Intervention de Calvi, expliquant en s’appuyant sur le dernier baromètre du CEVIPOF, qu’il y « a une défiance croissante de nos concitoyens vis-à-vis des médias ». Les médias n’ayant que 23 % de confiance. « Oui, Yves, nous les journalistes, nous sommes comme les maires, comme les syndicats, des corps intermédiaires, passeurs d’informations vers le haut et vers le bas, c’est notre job pour que la république fasse encore société ». L’auditeur se frotte les yeux : est-il réellement possible que le studio matinal de RTL n’ait pas conscience de la principale source de cette défiance : la diffusion quotidienne d’une information formatée sociale-libérale ou libérale-sociale, qui ne s’ouvre à d’autres conceptions du monde que pour les atomiser au son de la reductio ad hitlerum ? « Le problème c’est qu’aujourd’hui, on paie très certainement des excès de notre profession mais on paie surtout les excès langagiers d’hommes et de femmes politiques qui nous ont accusé d’être des collabos du système ».
Violence et silence
La chroniqueuse reproduit la cause exacte de ce dont elle se plaint : le mépris pour ces hommes et femmes qui pensent autrement, et surtout elle ne voit pas la violence qui est faite régulièrement contre ces personnalités politiques mais aussi contre nombre d’intellectuels. C’est de cette violence, ou du silence qui est aussi une violence, que découle ce que subissent certains médias pourtant, de même pour cette accusation de « collabo ». Qui ignore combien les médias ont collaboré à l’élection de Macron et contribuent à ce que la majorité des Français ne soient pas représentés, en diabolisant aux sons de « l’extrême » toute conception autre que celle de l’idéologie libérale culturelle dominante ? Il n’est que d’écouter un média officiel un matin, si l’invité est membre du RN (comme aussi dans une moindre mesure des Insoumis), en période d’élection, pour saisir où est le problème. Vient alors le soupçon de complot, évidemment, Saporta ironisant : « parce que nous serions tous vendus au grand capital, c’est bien connu ». Il est vrai que les principaux médias… sont possédés par 10 milliardaires et que selon Reporters dans frontières la France arrive en 33e position en ce qui concerne la liberté de sa presse. Autre exemple du problème : Isabelle Saporta ne semble pas consciente de ces faits. Pire : « Même le président de la république se défie de nous, nous serions incapables de saisir sa pensée complexe. En un mot, nous serions ou vendus ou trop cons ».

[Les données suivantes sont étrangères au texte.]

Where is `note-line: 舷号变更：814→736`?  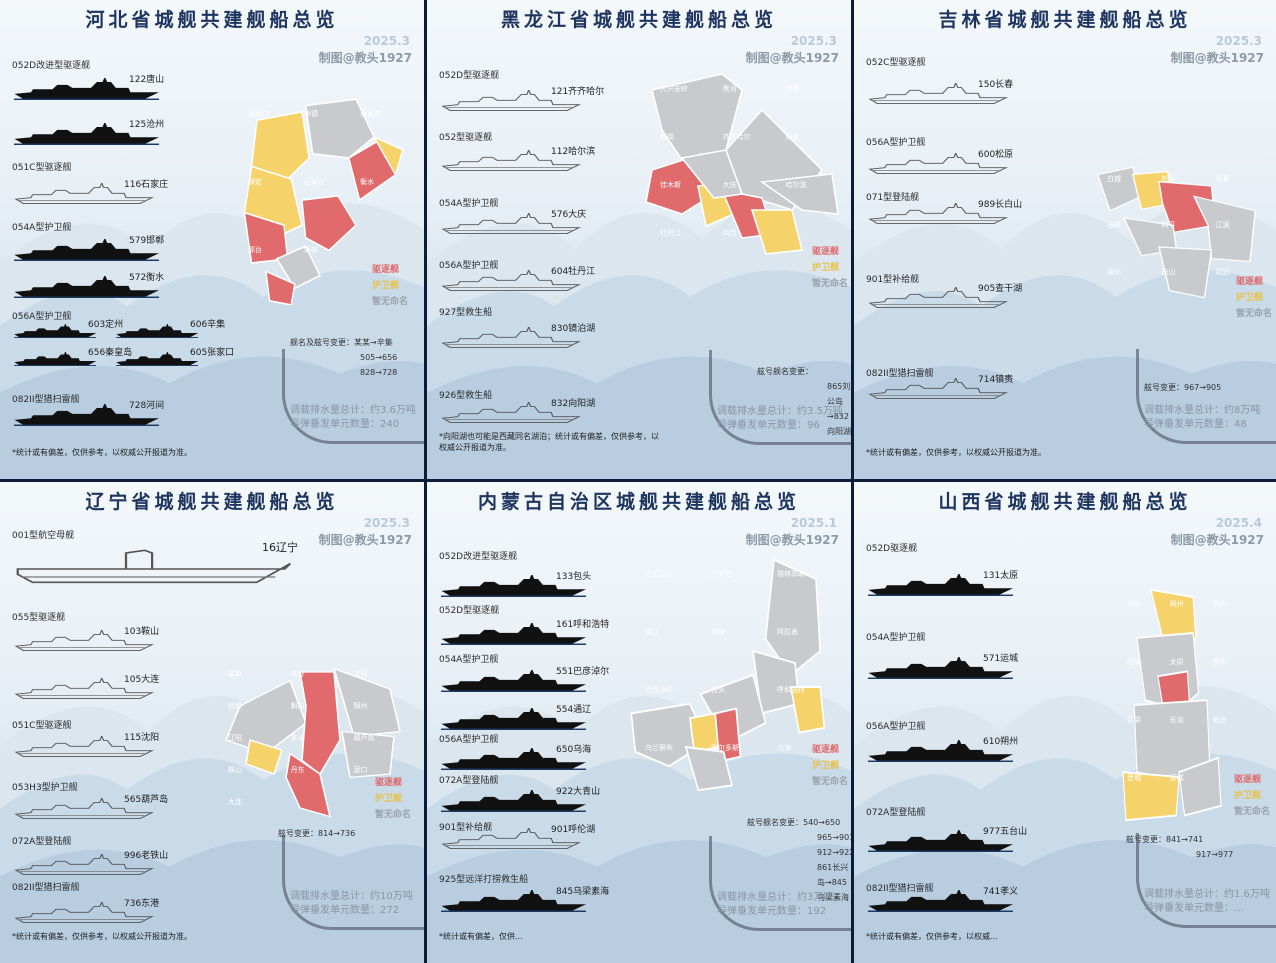
note-line: 舷号变更：814→736 is located at coordinates (317, 834).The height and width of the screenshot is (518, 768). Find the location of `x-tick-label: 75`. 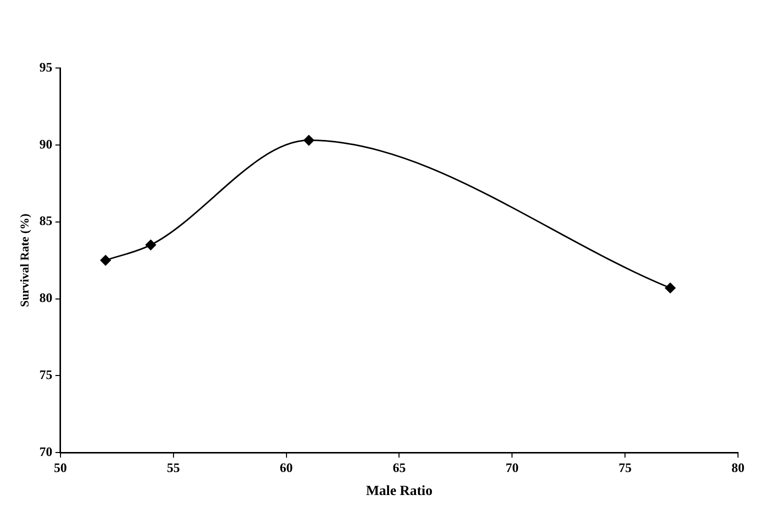

x-tick-label: 75 is located at coordinates (625, 468).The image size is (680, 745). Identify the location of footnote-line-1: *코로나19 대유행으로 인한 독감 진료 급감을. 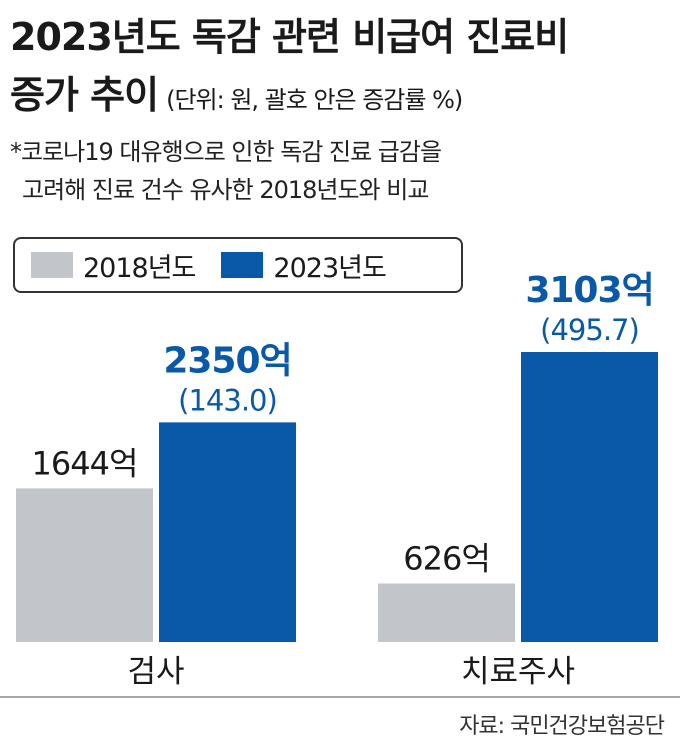
(226, 152).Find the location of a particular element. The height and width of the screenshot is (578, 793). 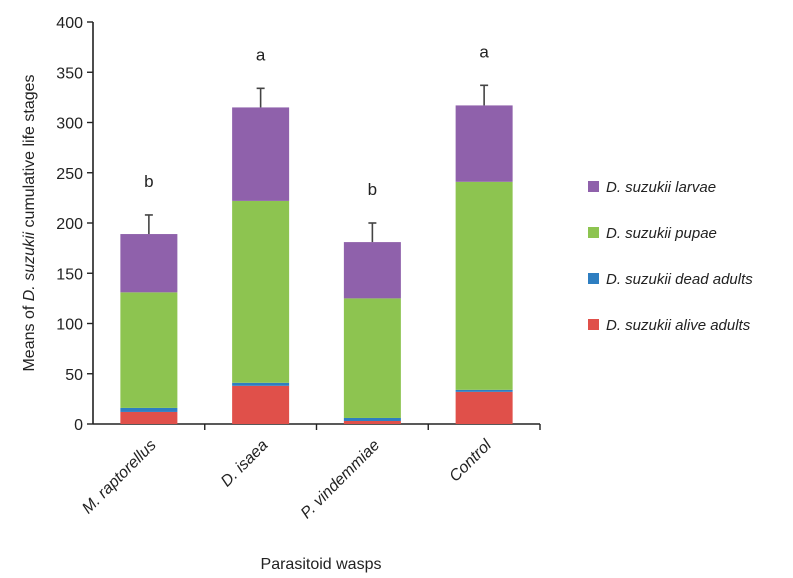

y-axis-title-part-3: cumulative life stages is located at coordinates (30, 152).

La chronique se termine comme il est d’usage dans les principaux médias, par le constat prétendu d’une absence d’alternative : Saporta le dit, c’est nous les vrais et gentils journalistes, neutres et innocents, responsables de rien dans la défiance évoquée, ou bien ce sera le chaos des réseaux sociaux aux mains des GAFFA dont « les patrons sont multi milliardaires » et des fake news… « Et d’ailleurs qui les démonte les fake news ? ». Isabelle Saporta pouvait poser une autre question, comme par exemple qui finance le décodex du Monde ? C’est comme ça, termine-t-elle, c’est vrai et cela ne risque pas de s’améliorer au vu de l’absence complète de regard critique de la profession sur elle-même.